La guerre qui se déroule actuellement au Nord-Kivu inquiète l'ensemble du peuple Congolais. Elle illustre l'amateurisme et les atermoiements des animateurs des institutions de la transition. En effet, les velléités guerrières de Kagame sont connues de tout le monde. Des dispositions pratiques auraient dû être prises pour dissuader le va-t-en-guerre de Kigali de troubler de nouveau l'ordre dans cette région. Malheureusement, par divers subterfuges et grâce aux complicités de Kinshasa, rien n'a pu être fait pour l'intégration de l'armée. Les signes annonciateurs de la guerre actuelle étaient visibles depuis plusieurs mois. Il s'agit notamment de l'insécurité généralisée dans la ville de Goma où plusieurs compatriotes ont été assassinés.

Maintenant que les affrontements font rage dans le Nord-Kivu, l'Etat-major général des Fardc doit prendre toutes les dispositions pour venir à bout des soit disant insurgés. Quelques éléments de la 8me région militaire ne peuvent pas narguer toutes les Fardc. Les forces gouvernementales ont l'obligation morale de relever ce défi. Il y va de la crédibilité non seulement de toutes les Fardc, mais surtout de tout le peuple congolais. Toute la vaste étendue de notre pays doit servir de base arrière pour l'approvisionnement des troupes au front.

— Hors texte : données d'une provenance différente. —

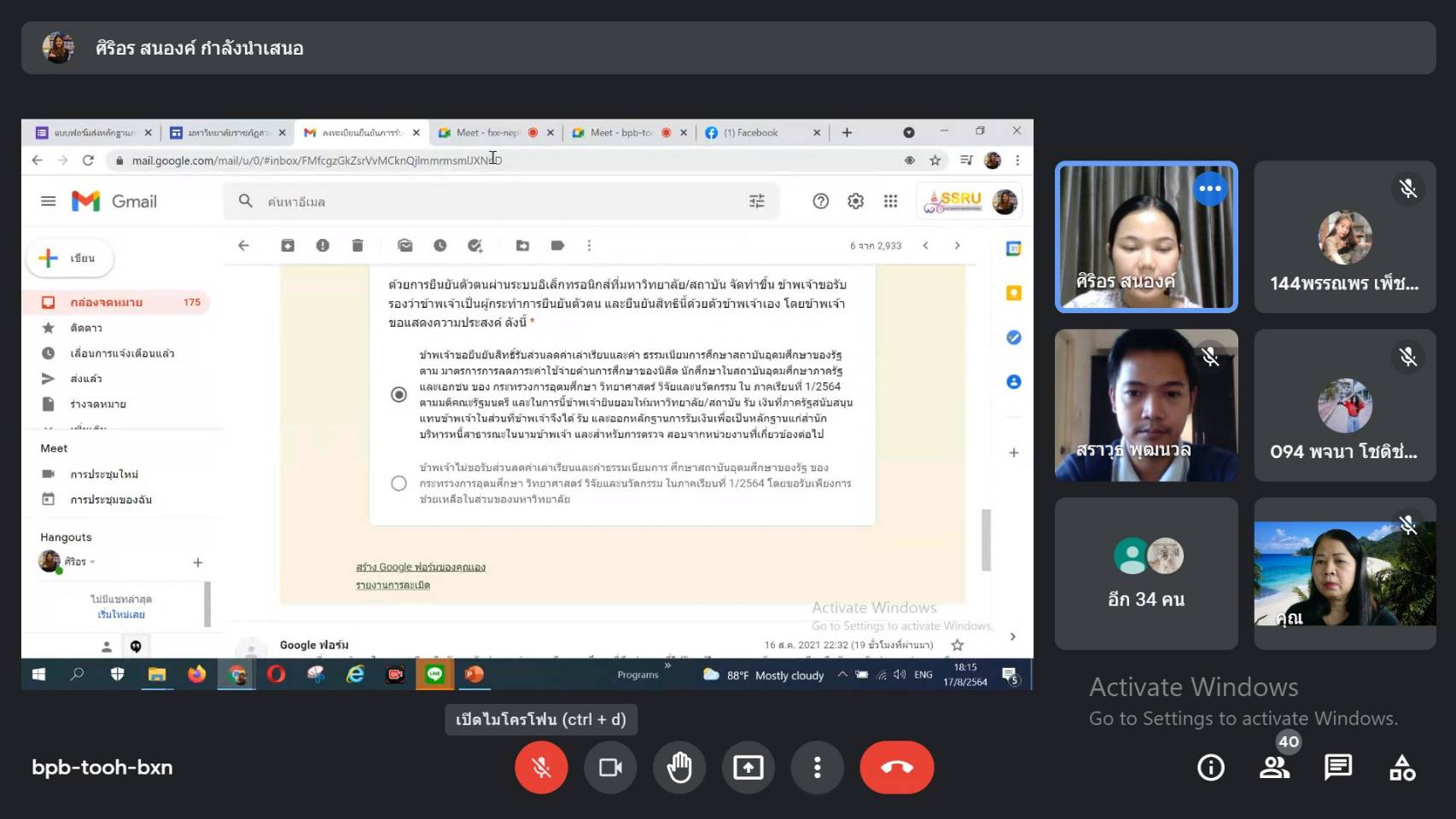
Task: Open more options menu in call controls
Action: pyautogui.click(x=817, y=768)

Certes, la RDC est sous embargo, mais ce n'est pas une raison pour accepter cette énième humiliation. Les insurgés et/ou les mutins de la 8me région militaire doivent être mâtés. A tout prix. Aucune excuse n'est permise. Qui veut la paix, prépare la guerre. Depuis la mise en place des institutions de Transition, la haute hiérarchie militaire congolaise, contrairement aux politiciens, devraient s'organiser pour permettre aux Fardc de faire face à toute éventualité.